Der Literaturnobelpreis für Mo Yan wurde von dem Murren begleitet, der Schriftsteller sei regimetreu und wenig kritisch. Wei Zhang stellt die politische Anpassung in den Kontext von feudaler Tradition und konfuzianischen Lehre: "Es ist klar, dass nur eine Minderheit jemals zu einer Machtposition gelangen und davon profitieren wird. Unter solchen Umständen gilt es als integres Verhalten eines aufrichtigen und moralischen Intellektuellen, sich von der Politik fernzuhalten.
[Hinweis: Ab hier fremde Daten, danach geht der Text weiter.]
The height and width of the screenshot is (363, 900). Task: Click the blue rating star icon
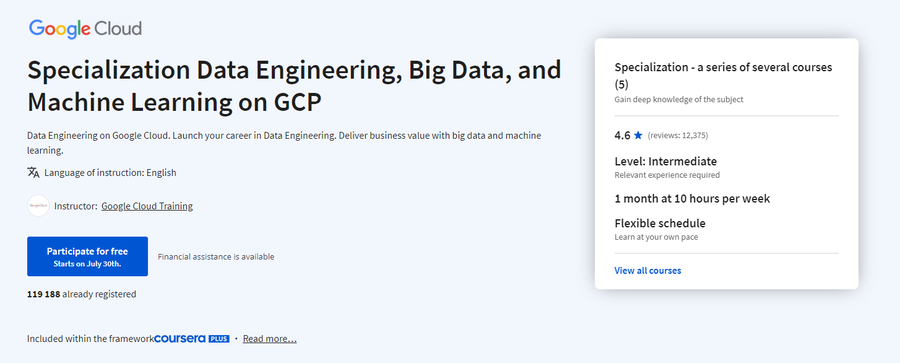(x=638, y=136)
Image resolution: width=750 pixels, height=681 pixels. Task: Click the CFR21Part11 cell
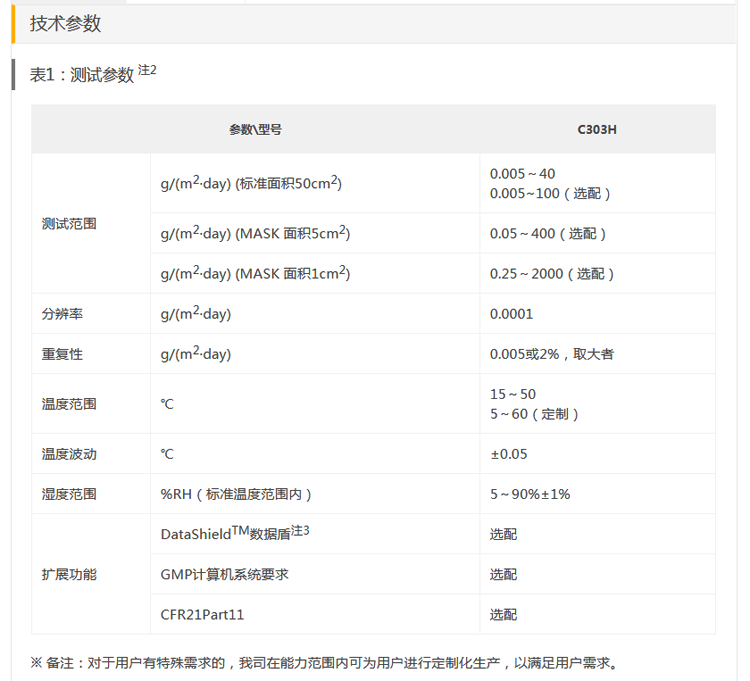coord(202,614)
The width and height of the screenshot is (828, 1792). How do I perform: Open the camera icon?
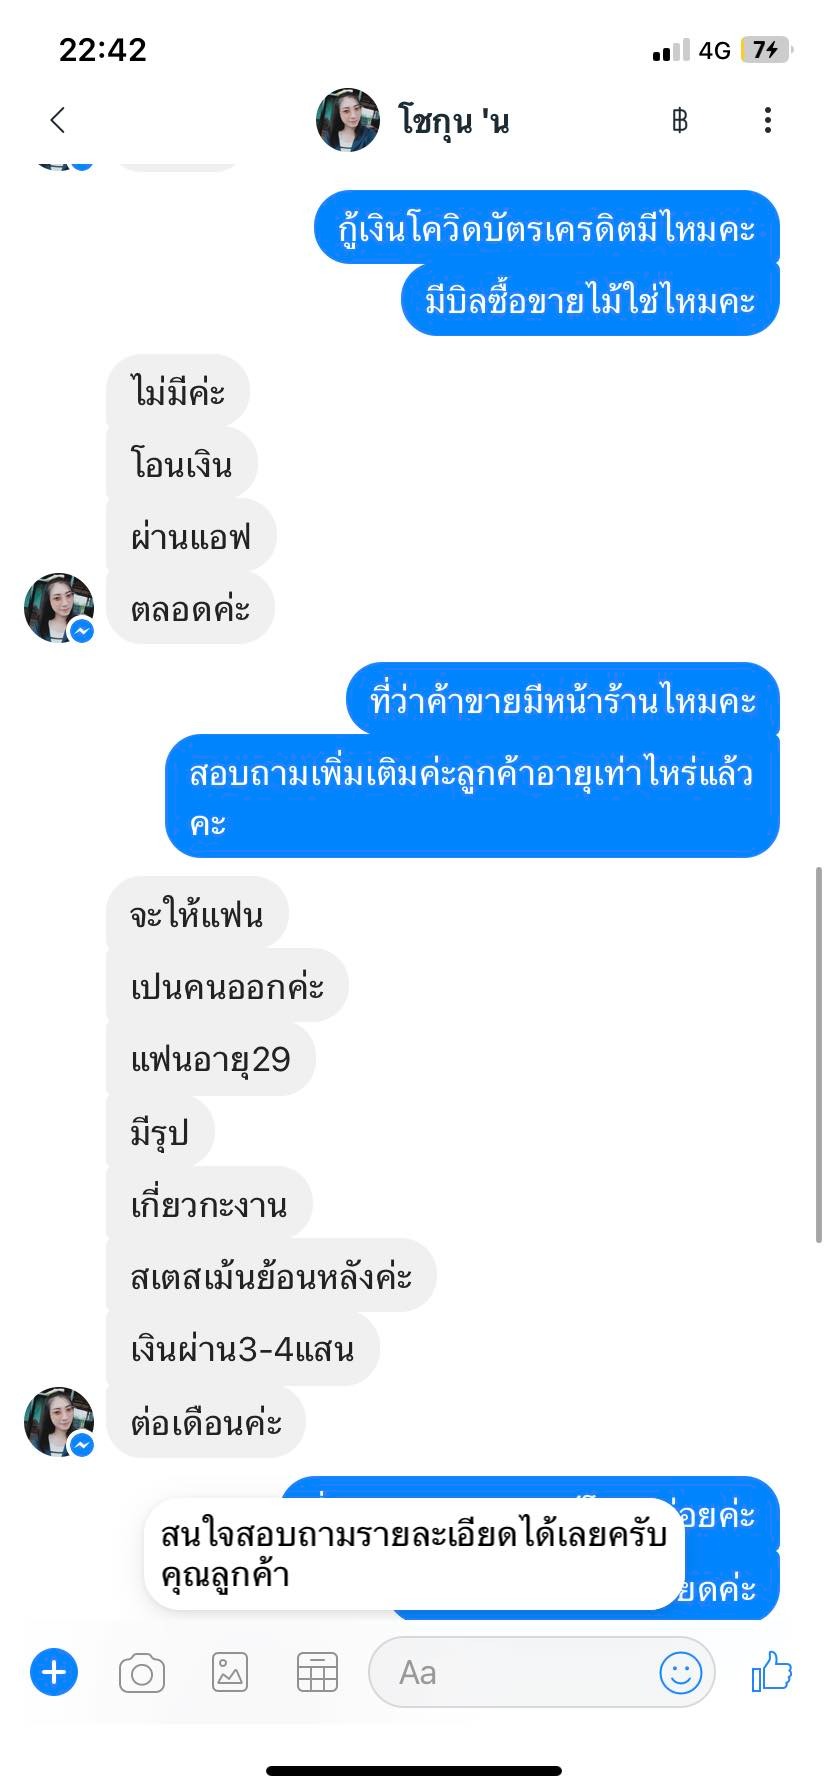(x=142, y=1673)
Das entspricht der eremitischen Tradition, die als das wahre Heldentum gilt."

Weiteres: Karl Corino, Autor einer kapitalen Biografie Robert Musils, stieß im Nachlass von Leo Rosenthal auf einen Schnappschuss, der Musil mit seiner Frau 1932 als Zuhörer im Schöffengericht Berlin-Moabit zeigt. Corino rekonstruiert die Umstände für diesen Gerichtsbesuch: die Musils waren Freunde und Nachbarn des Strafverteidigers Dr. Alfred Apfel. Der Pariser Schriftsteller Jérôme Ferrari erhält Prix Goncourt, meldet Marc Zitzmann. Sieglinde Geisel berichtet von einer Diskussion über Diplomatie in der Schweizerischen Botschaft in Berlin.
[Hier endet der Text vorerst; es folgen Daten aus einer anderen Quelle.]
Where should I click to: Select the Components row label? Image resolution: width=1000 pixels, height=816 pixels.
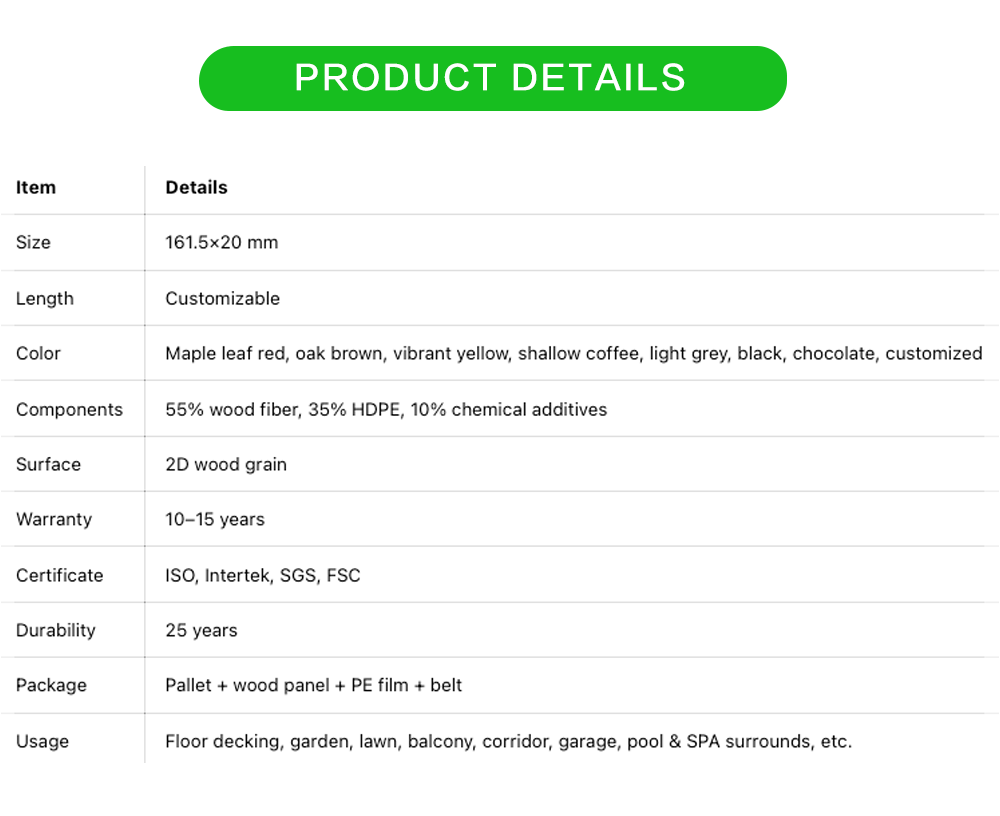click(x=69, y=410)
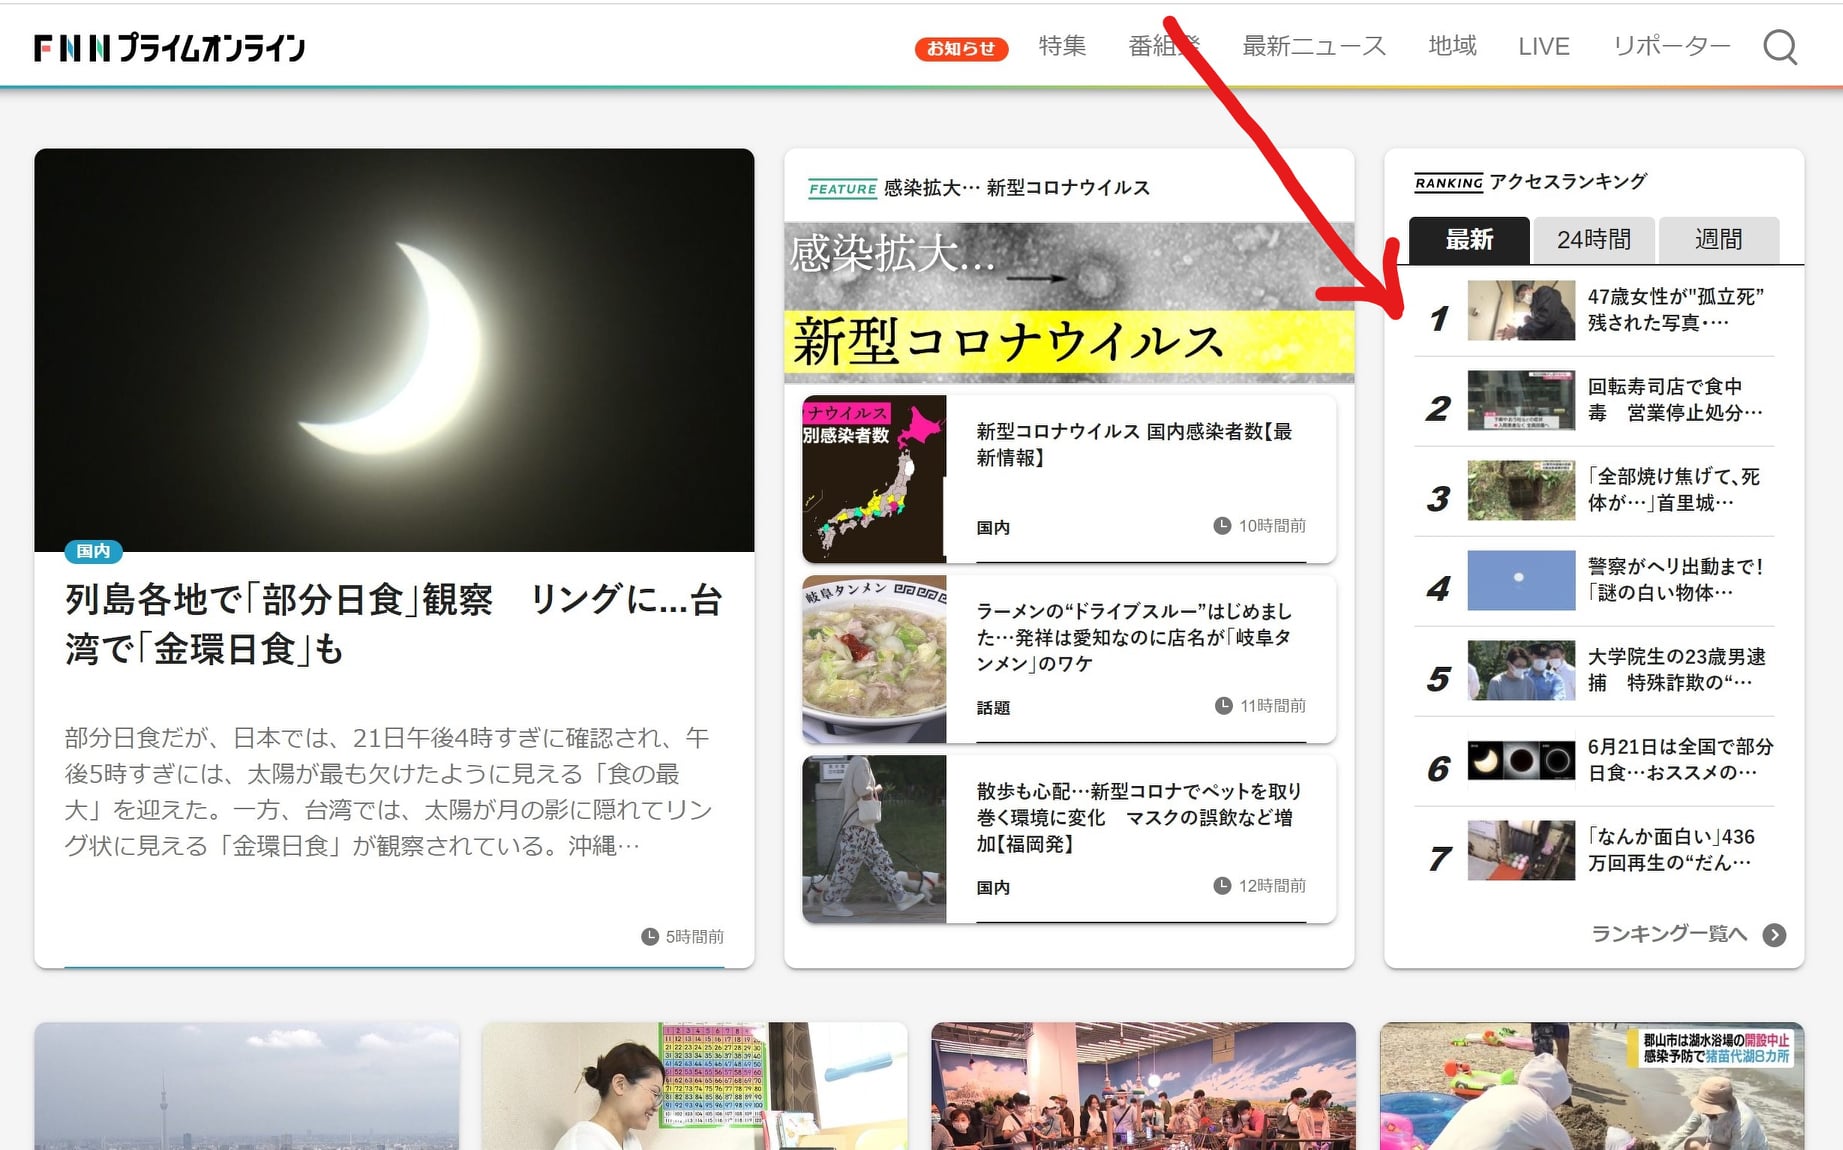Open the 最新ニュース menu item
The image size is (1843, 1150).
point(1313,46)
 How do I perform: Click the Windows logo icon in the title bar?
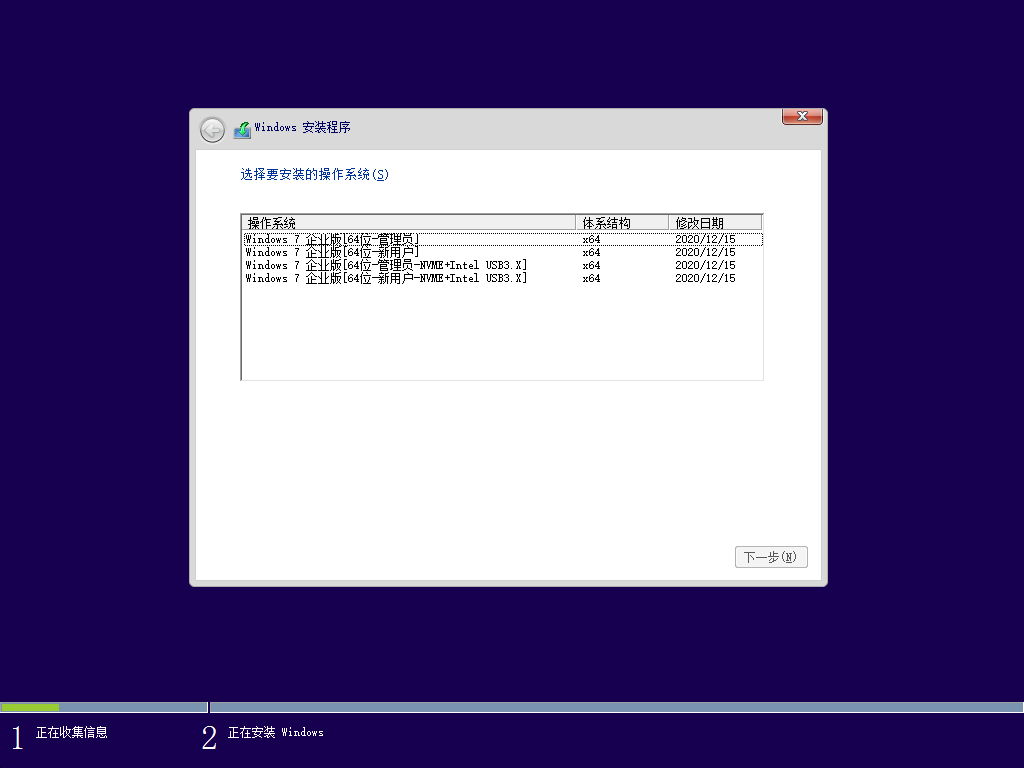[241, 128]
Besprochen werden Ben Afflecks Thriller "Argo" (an dem Till Brockmann "die ungeschminkt patriotische Note" stört), Stephen Chboskys Verfilmung seines eigenen Bestsellers "The Perks of Being a Wallflower" und und Bücher, darunter Sofi Oksanens Romanerstling "Stalins Kühe" (mehr in unserer Bücherschau heute ab 14 Uhr).

TAZ, 08.11.2012

Ziemlich angetan ist Andreas Busche von dem Film "Fraktus - Das letzte Kapitel der Musikgeschichte" des Hamburger Gaga-Trios Studio Braun über die Wiederbelebung einer Techno-Pionier-Band. "In den lichteren Momenten dieses ziemlich großartigen Klamauks macht sich die ganz und gar unzynische Lakonie alter Hasen im Unterhaltungsgeschäft bemerkbar. Studio Braun haben verstanden, dass man der Abgestumpftheit der deutschen Humorindustrie nur mit Sinnentzug begegnen kann: Der Fraktus-Hit 'Affe sucht Liebe' ist das 'Katzeklo' der Post-Rave-Generation. Jessens Film funktioniert dann auch am besten als böse Replik auf eine Musikindustrie, die ihr Heil im Recycling der Vergangenheit sucht."

Weitere Artikel: Stefan Reinecke unterhält sich mit Jan Korte von der Links-Partei über die NS-Vergangenheit bundesdeutscher Behörden, über die heute im Bundestag debattiert wird. Sven von Reden resümiert die Viennale, die sich dem österreichischen Avantgardisten Peter Kubelka widmete. Jan Feddersen und Daniel Schulz unterhalten sich mit Cem Gülay, Autor des Buchs "Kein Döner Land", über die Wiedervereinigung und Deutschsein oder eben auch nicht. Jürn Kruse berichtet über die Vorstellung des neuen Weimarer "Tatort"-Teams Christian Ulmen und Nora Tschirner. Jens Uthoff informiert über die nächste Runde im Tarifstreit zur Gebührenneuordnung der Gema.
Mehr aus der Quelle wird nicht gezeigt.